Sampling of the timbers was carried out in February 2013 by Drs Dan Miles and Martin Bridge, and was successful in pointing to a year during which the Long Gallery was constructed. One group of samples allowed a precise date of 1454 to be obtained for the felling of the timbers. Another sample could not have been felled any earlier than October/November 1454 and could have been felled as late as February or March 1455. Although a further group of samples produced broader age ranges, these all span the same date of 1454/5. The practice at that time was for the carpenter to select his own trees in the light of the sizes and shapes needed, and have them felled in winter when the leaves were off, so they could more easily be taken from the woodland. The initial framing was done somewhere nearby, the timbers marked with numbers, dismantled, and brought to site, all this taking a few the weeks, allowing erection on site in the spring or early summer while the weather was better. So construction probably started in April/May 1455 and probably took most of the summer to complete.

The date shows that the Long Gallery was built during the abbacy of William Ashendon, who was notable in bringing the abbey’s finances into some sort of order, but sadly the obedientiars’ accounts for 1455 are missing, and we therefore cannot say specifically what the building was for. It is, however, very similar to other lodging ranges at abbeys and great houses, such as at Dorchester Abbey and Tretower Court, and may have replaced the ‘monks’ guesthouse’ that was repaired in 1376, and so by 1455 may have reached the end of its useful life.

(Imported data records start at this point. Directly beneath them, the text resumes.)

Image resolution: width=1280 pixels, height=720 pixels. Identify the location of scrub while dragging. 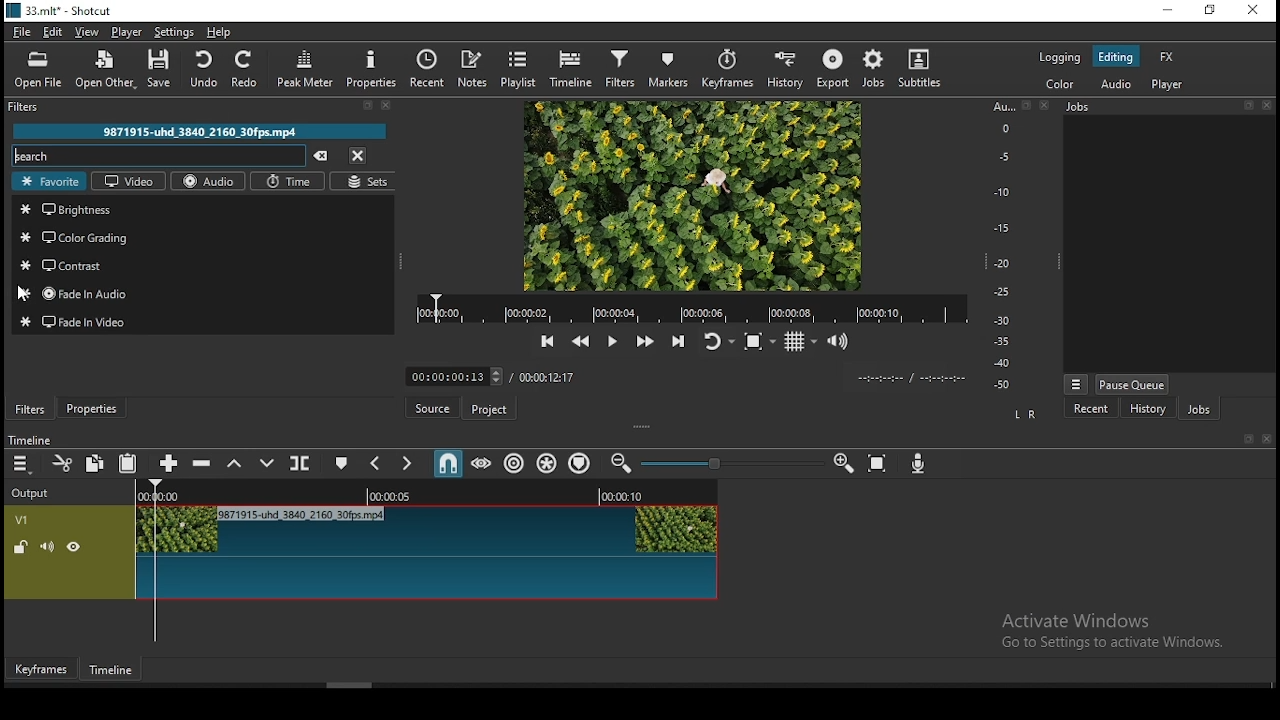
(479, 463).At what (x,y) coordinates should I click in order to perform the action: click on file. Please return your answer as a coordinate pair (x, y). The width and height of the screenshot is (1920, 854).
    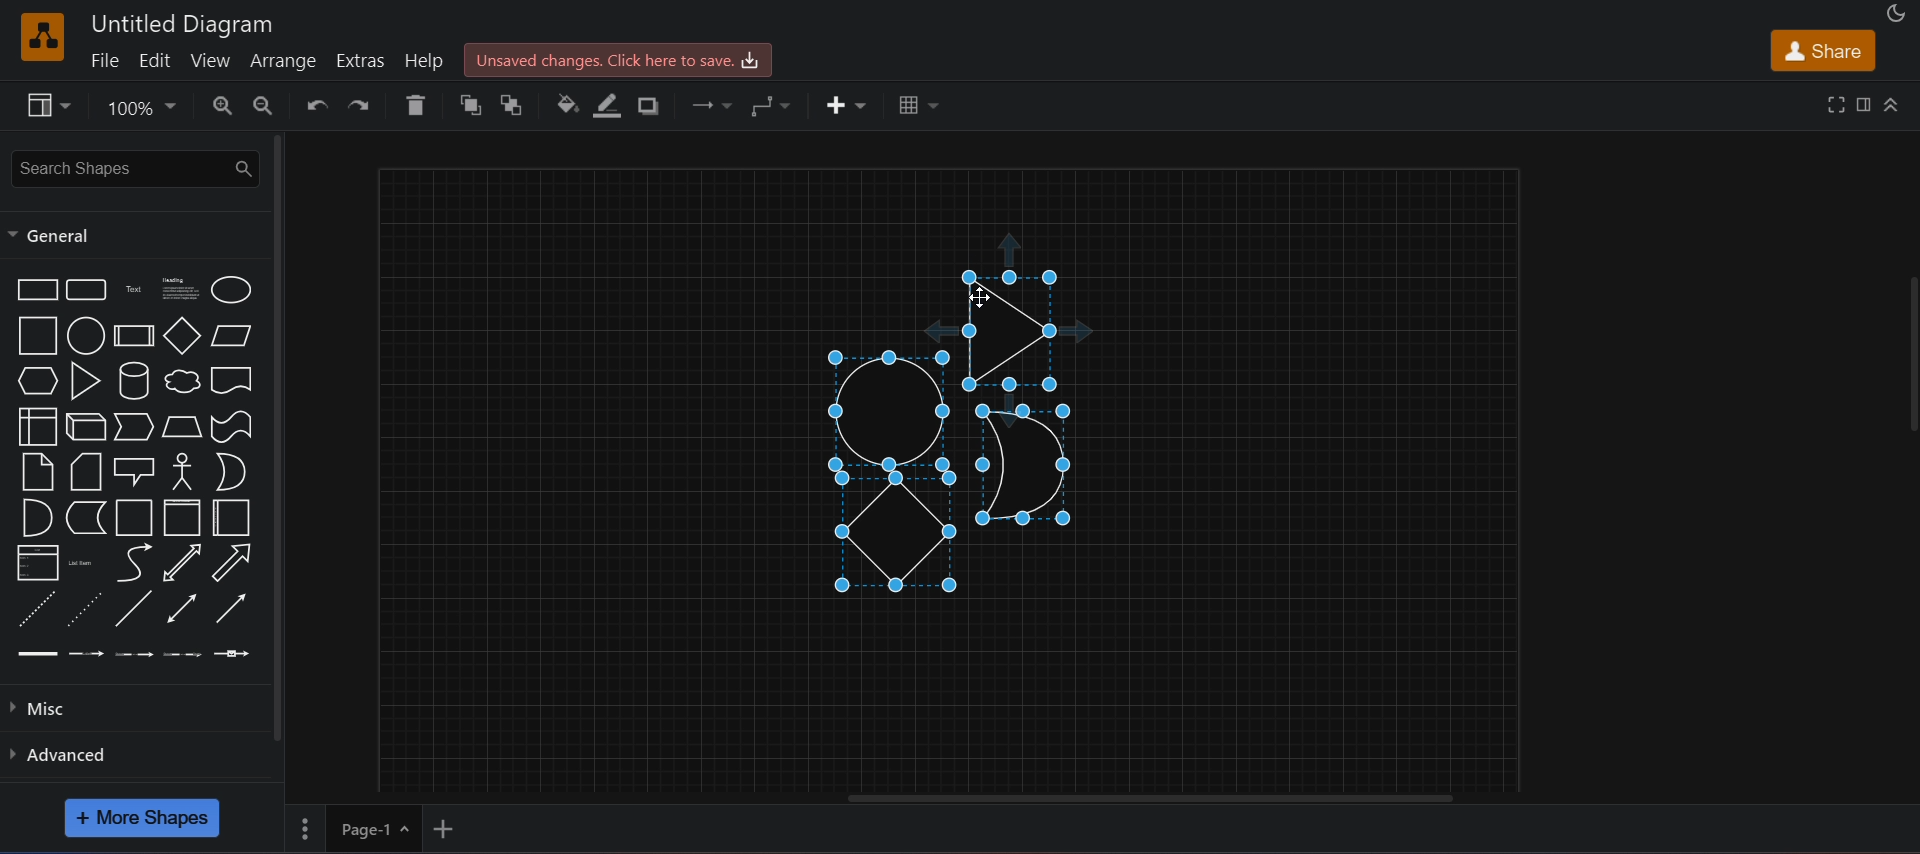
    Looking at the image, I should click on (102, 60).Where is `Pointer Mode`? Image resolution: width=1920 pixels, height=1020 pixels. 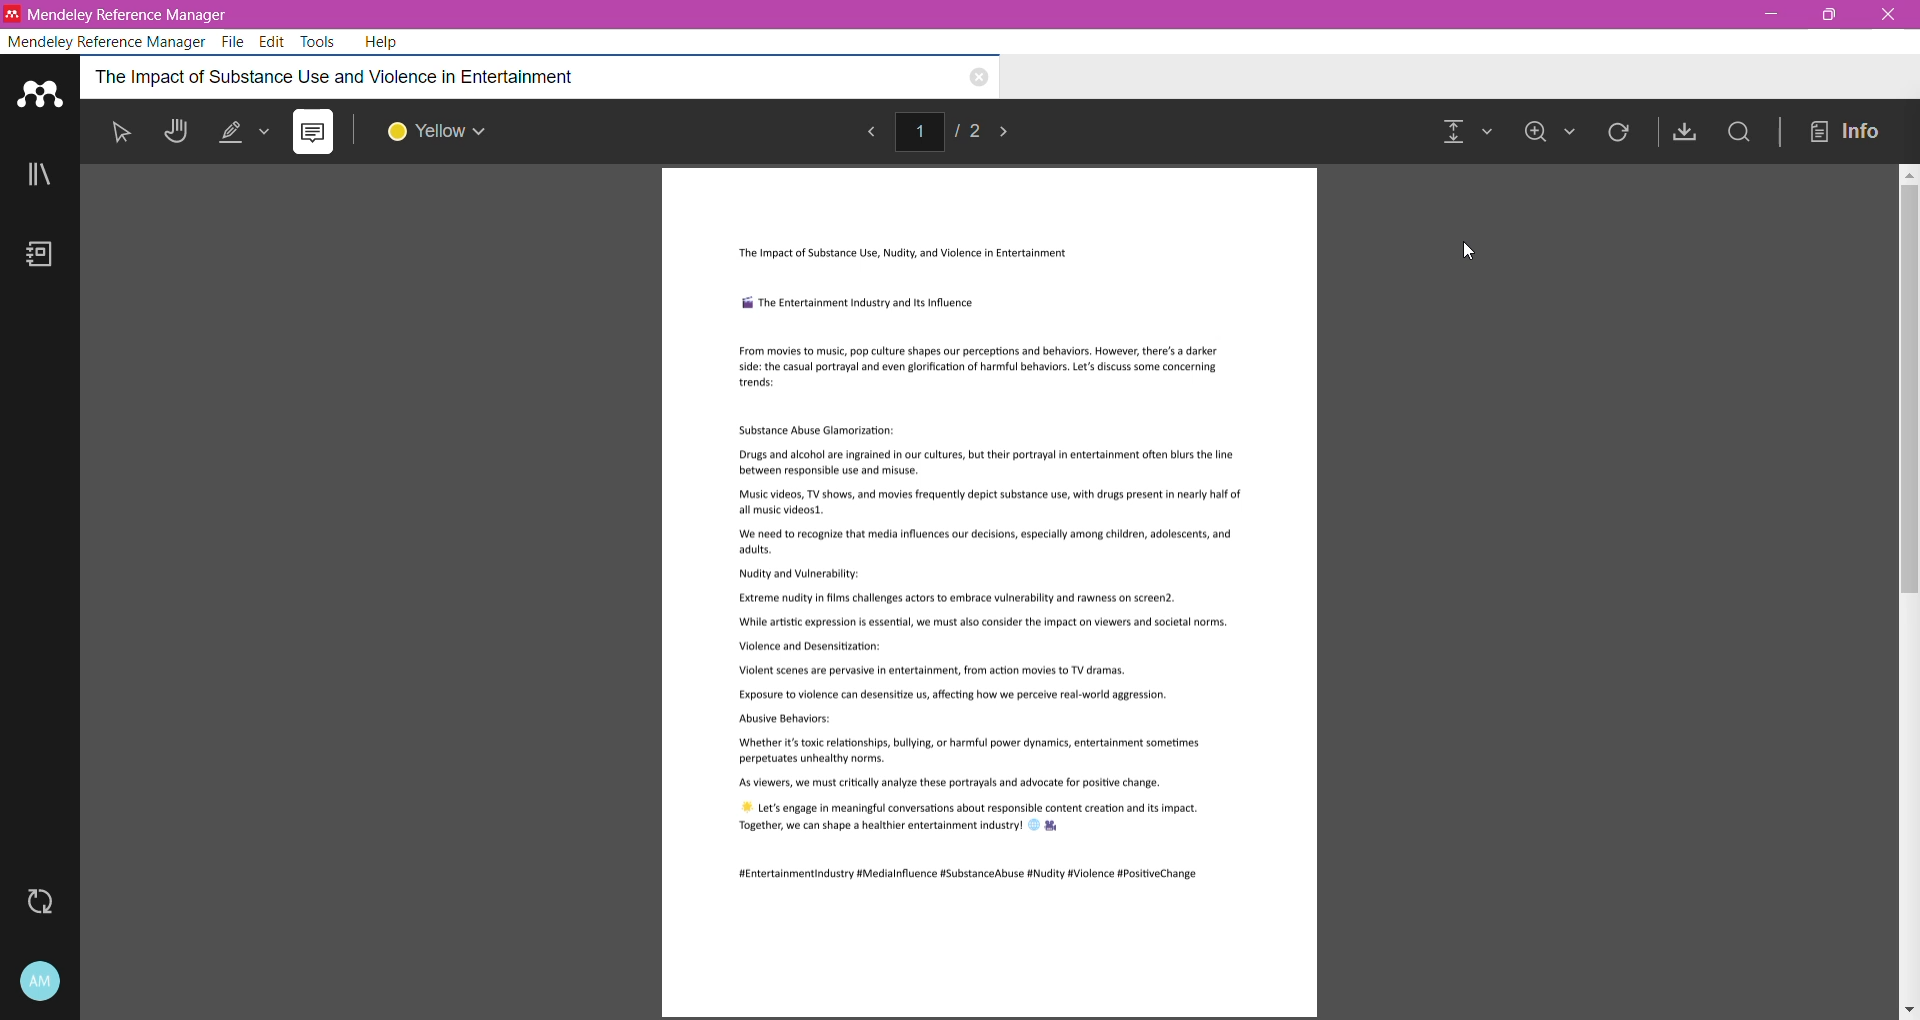 Pointer Mode is located at coordinates (126, 136).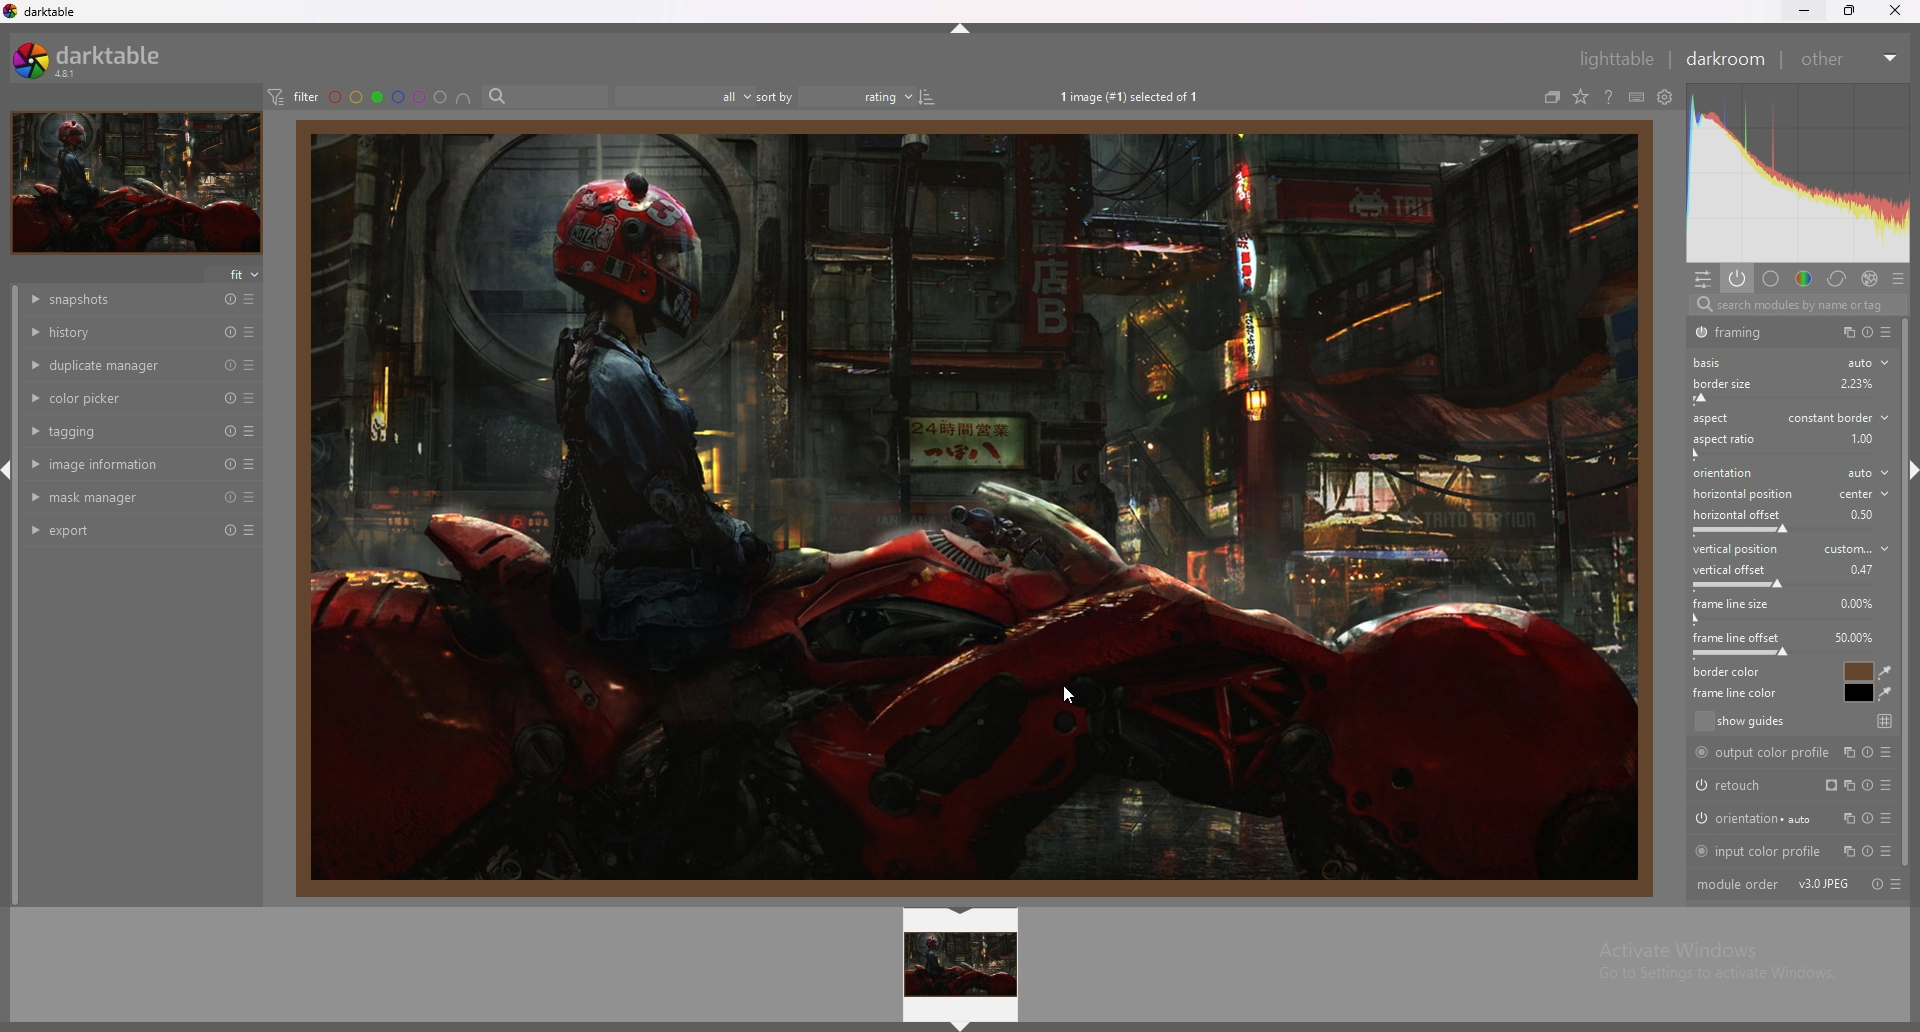  Describe the element at coordinates (1887, 673) in the screenshot. I see `waterdrop` at that location.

Who built it? One candidate as carpenter might be John Braunch, an Abingdon man who worked during this time at All Souls’ College, Oxford. As there are some archaic features in the carpentry at Abingdon, one might guess that the designer was getting on in years. There is an important family of Braunches in Abingdon, one of whom became its MP, and further research on them may be useful. As for the stonework of the south wall, we may be on firmer ground in suggesting the builder was John Abbot (alias Hikkes) a mason who was certainly working at the Abbey in 1454.

As ever, new findings raise new questions, but now there is a firm date, we can return to the documents a bit clearer as to what we are looking for.